Copy out nothing but the lines from the one holding "Click the location pin icon" through the end of the entries below, exactly as written and without the pictures.

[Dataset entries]
■ ■ ■ ■ ■ ■ ■
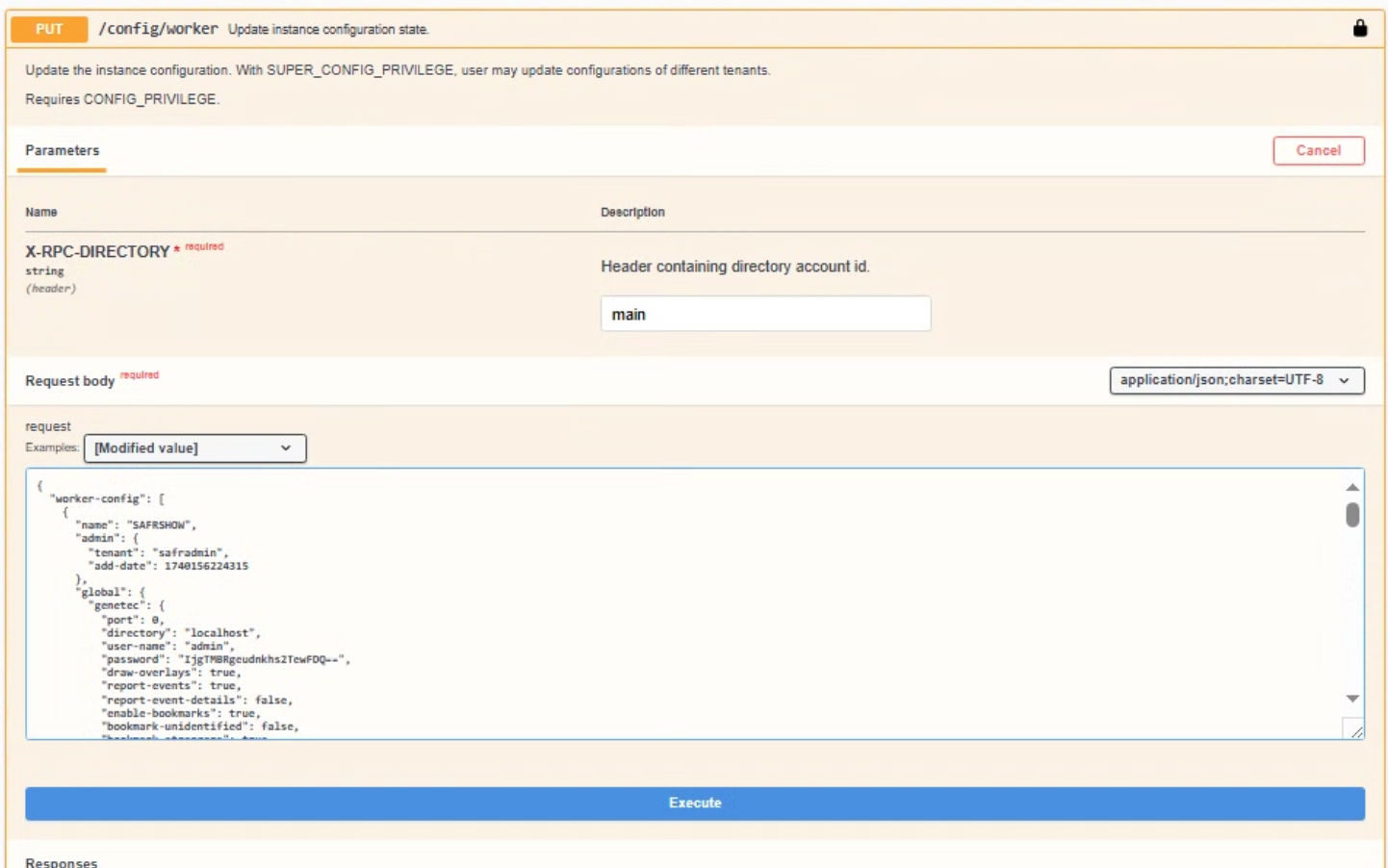Click the request body scroll down arrow
The height and width of the screenshot is (868, 1388).
[x=1352, y=699]
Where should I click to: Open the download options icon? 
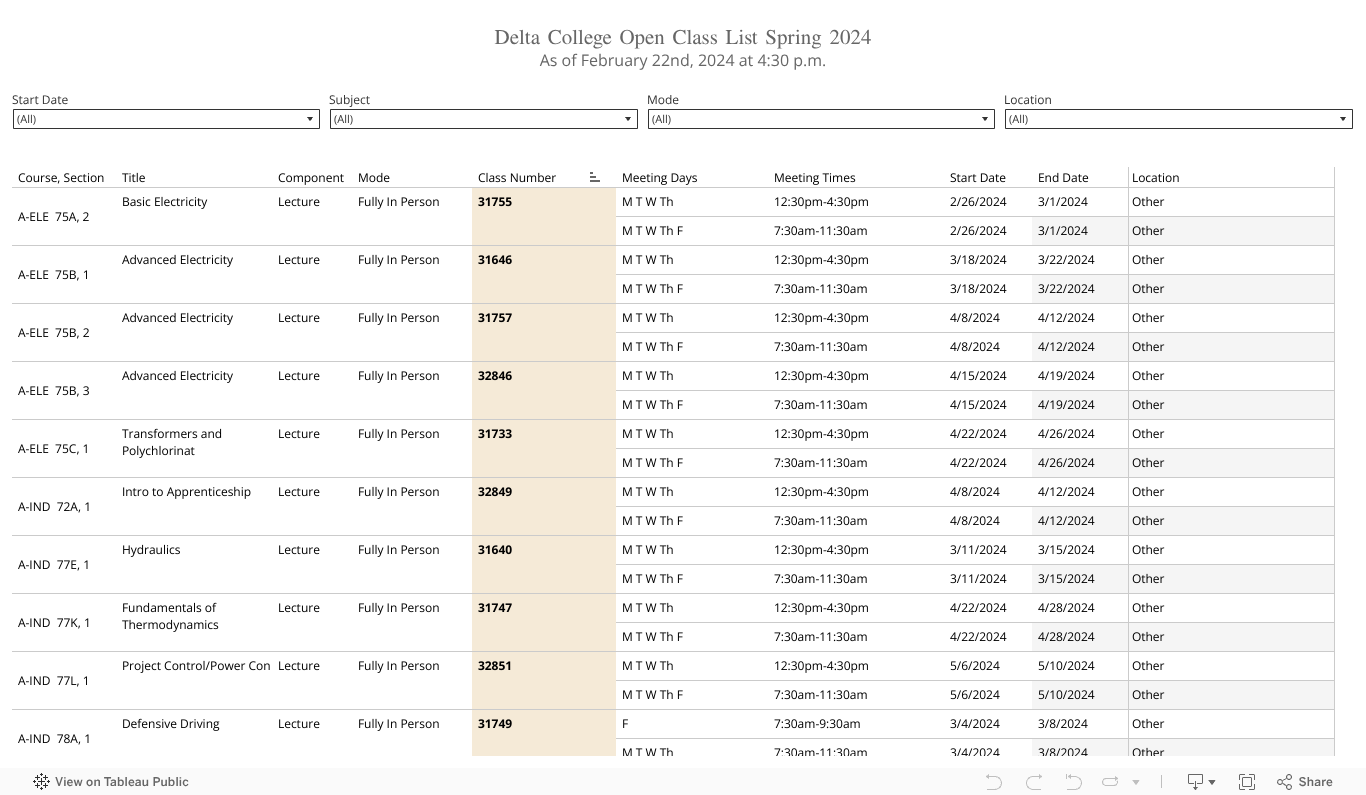pyautogui.click(x=1196, y=782)
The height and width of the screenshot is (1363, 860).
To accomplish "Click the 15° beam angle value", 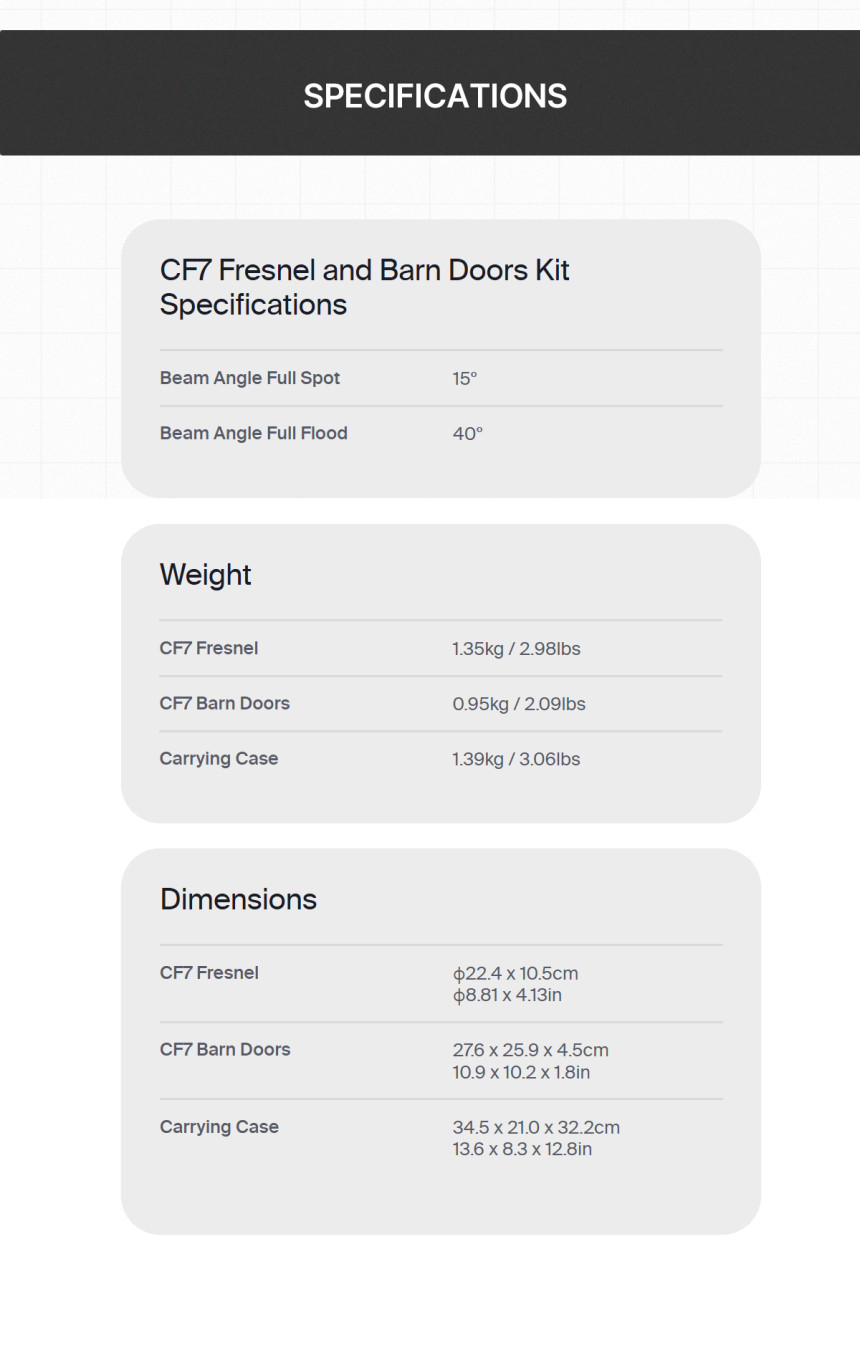I will tap(465, 379).
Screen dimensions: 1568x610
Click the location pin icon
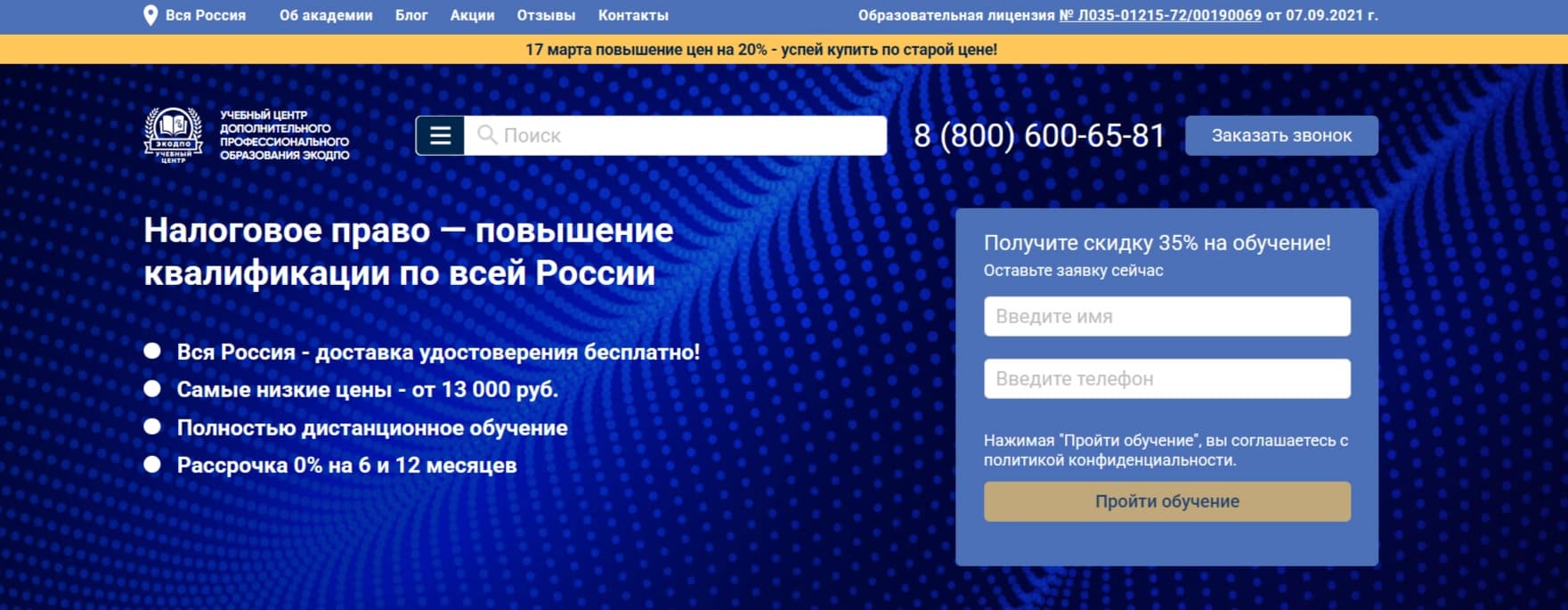150,15
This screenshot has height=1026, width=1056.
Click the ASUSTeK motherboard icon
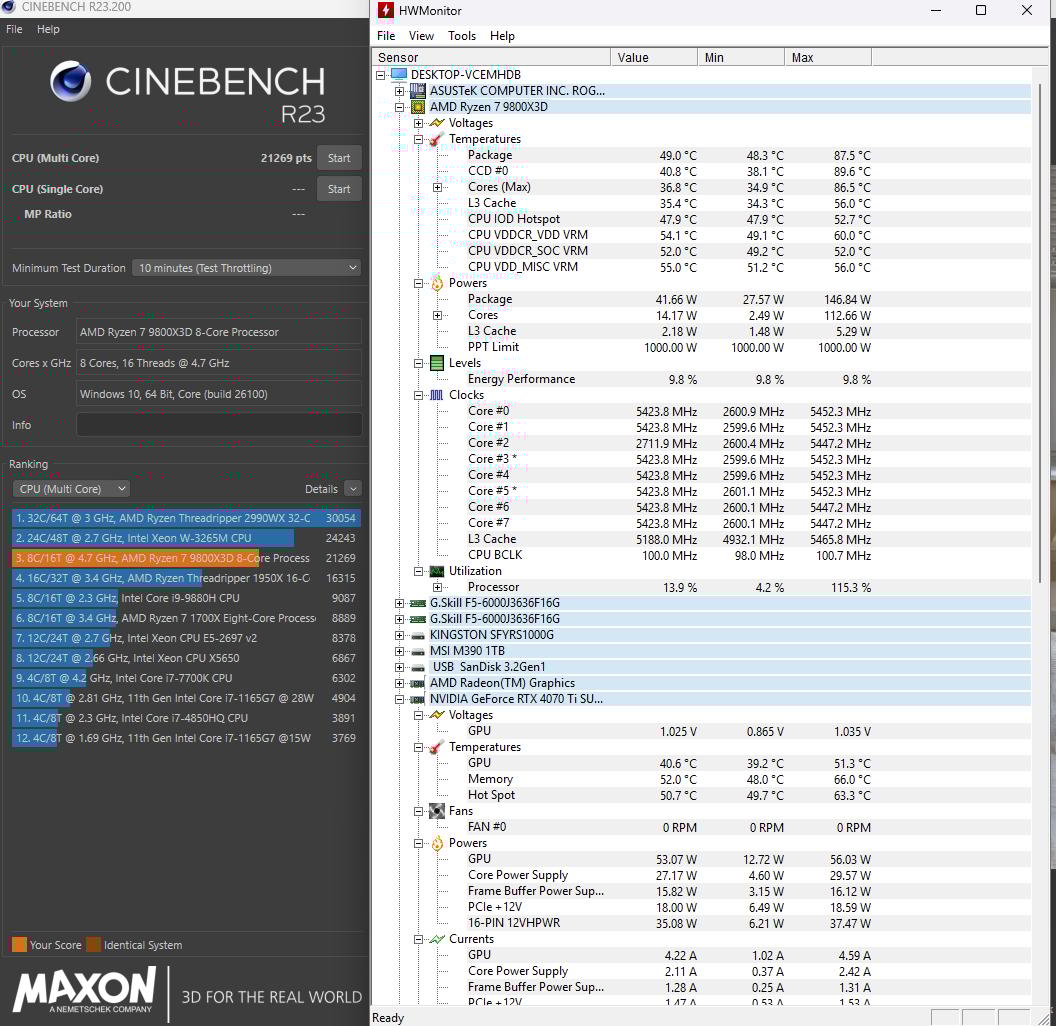417,91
■ ■ ■ ■ ■ ■ ■
[Answer to this task]
Click the location pin icon
150,15
This screenshot has height=1026, width=1056.
Click the ASUSTeK motherboard icon
417,91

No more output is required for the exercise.